### Extracted text

┄┄┄┄┄┄┄┄┄┄

This article was originally published on VICE Alps

For the last six years, I've had a music streaming app on my iPhone that doesn't exist anymore. I've been transferring it from phone to phone, like a digital gem I must save from oblivion. The app is called RjDj and when it first appeared in the AppStore in 2009, it was the most immersive app to date—and also the trippiest.

What made RjDj so special was that each of the tracks it streamed came with a different auditory experience. It sampled beats from the noises around you and transformed voices into strange, otherwordly sounds. Once, I was using RjDj on the subway and it made me completely forget where I was headed. Another time, when I had to cough, it morphed the sounds my body was making into high-pitched trumpet tones.

Recently, RjDj got a re-release on the AppStore. Back then, I couldn't put my finger on what was so strange about it—I just knew it was the weirdest thing I'd ever experienced. Today, I know: RjDj wasn't about music—it was about listening.

The creator of the app is Michael Breidenbrücker—a charming, bearded man from the Austrian province of Vorarlberg. He is also be founder of music website Last.fm. I met up with him to get some pointers on what the future of audio technology holds for us all.

I asked myself, 'What would happen if high-end technology could be used for something totally useless?'

Michael was born in a very remote area of the Austrian Alps—so remote that he literally spent his summers milking and herding cattle, and his winters skiing. Apparently, this isn't as romantic as it sounds: "I know, it seems fascinating—and it actually was quite nice for a week or so," he says. "But the cultural hotspots were someplace else. All I wanted as a kid was to get out of my small town." So, after school, he moved to Sweden to pursue an engineering degree and got a job with SAAB Space. "One day, while at SAAB working on a rocket, I asked myself, 'What would happen if high-end technology was used for something totally useless?'"

┄┄┄┄┄┄┄┄┄┄

### Source data
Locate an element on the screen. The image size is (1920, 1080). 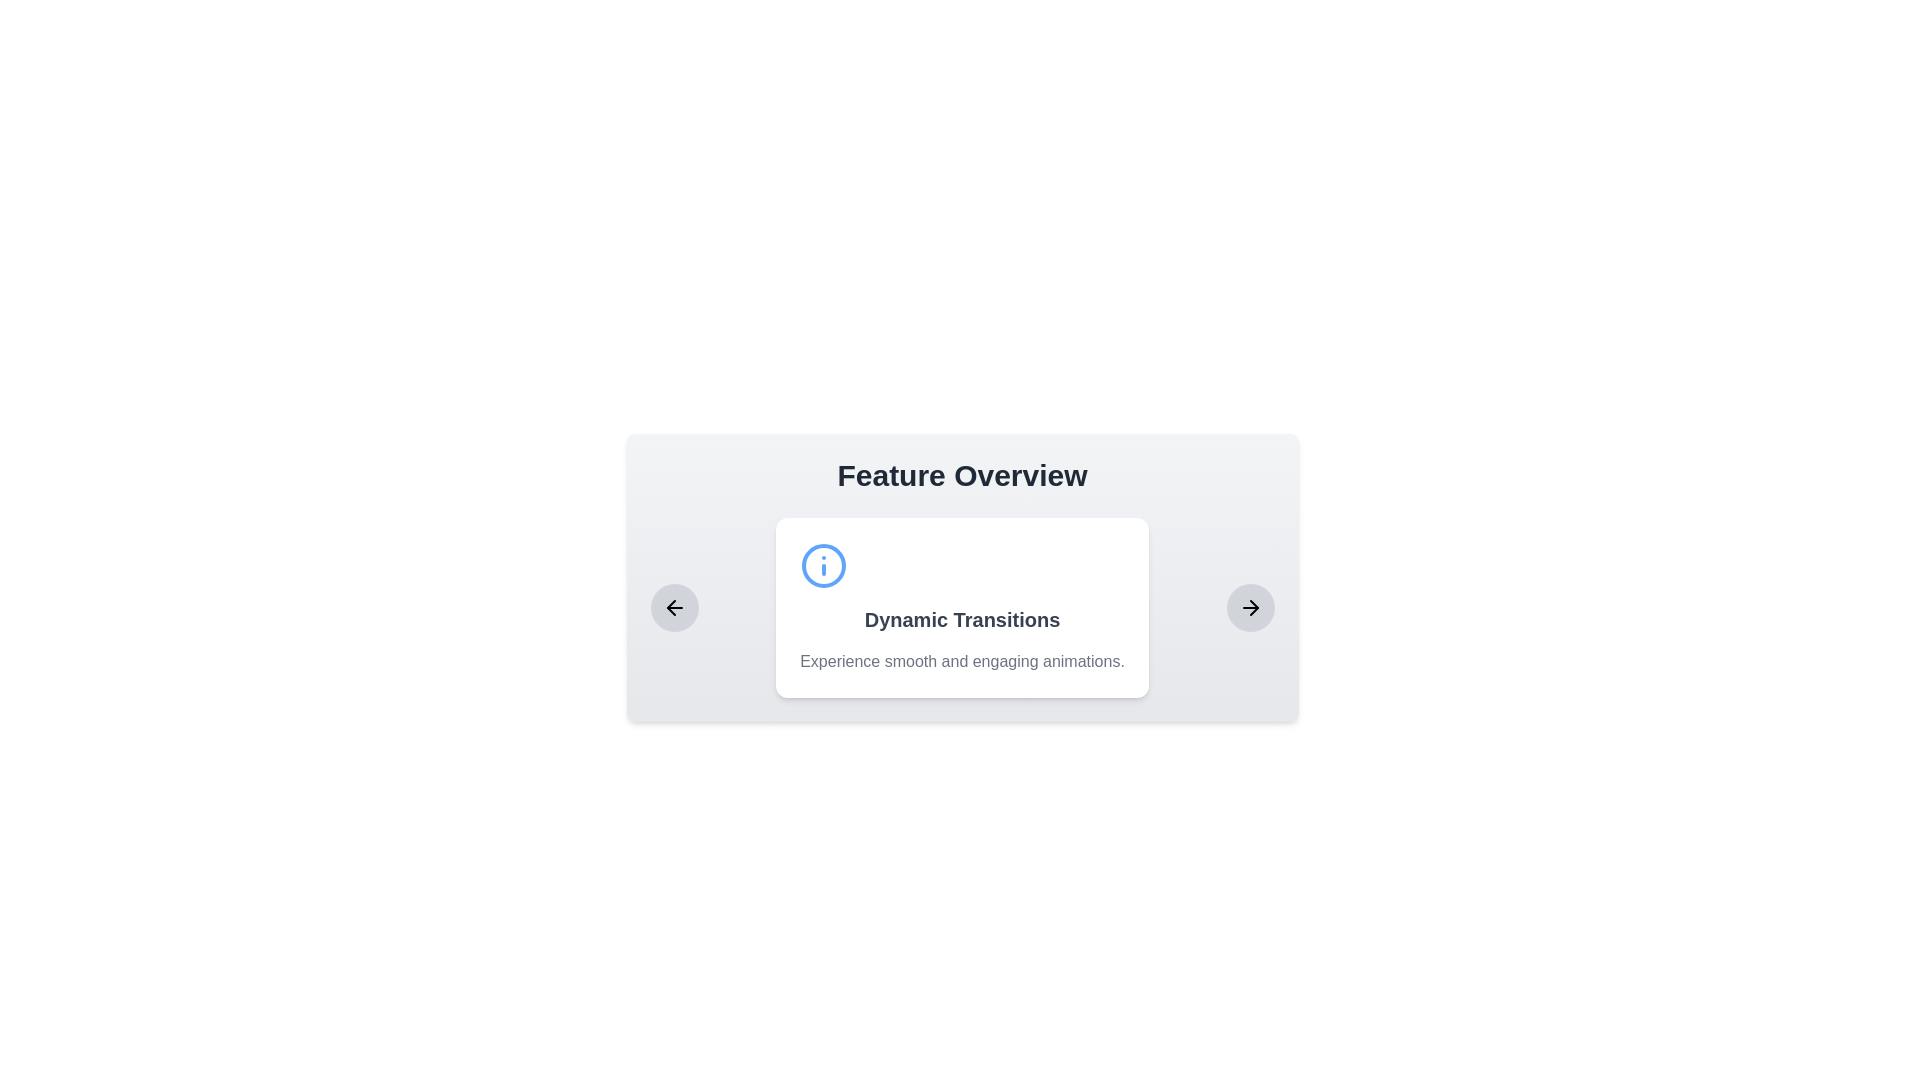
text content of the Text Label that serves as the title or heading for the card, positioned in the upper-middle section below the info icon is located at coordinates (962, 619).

┄┄┄┄┄┄┄┄┄┄

### Short task
In the article about the RjDj app, what year did the app first appear in the AppStore?

### Exercise solution
2009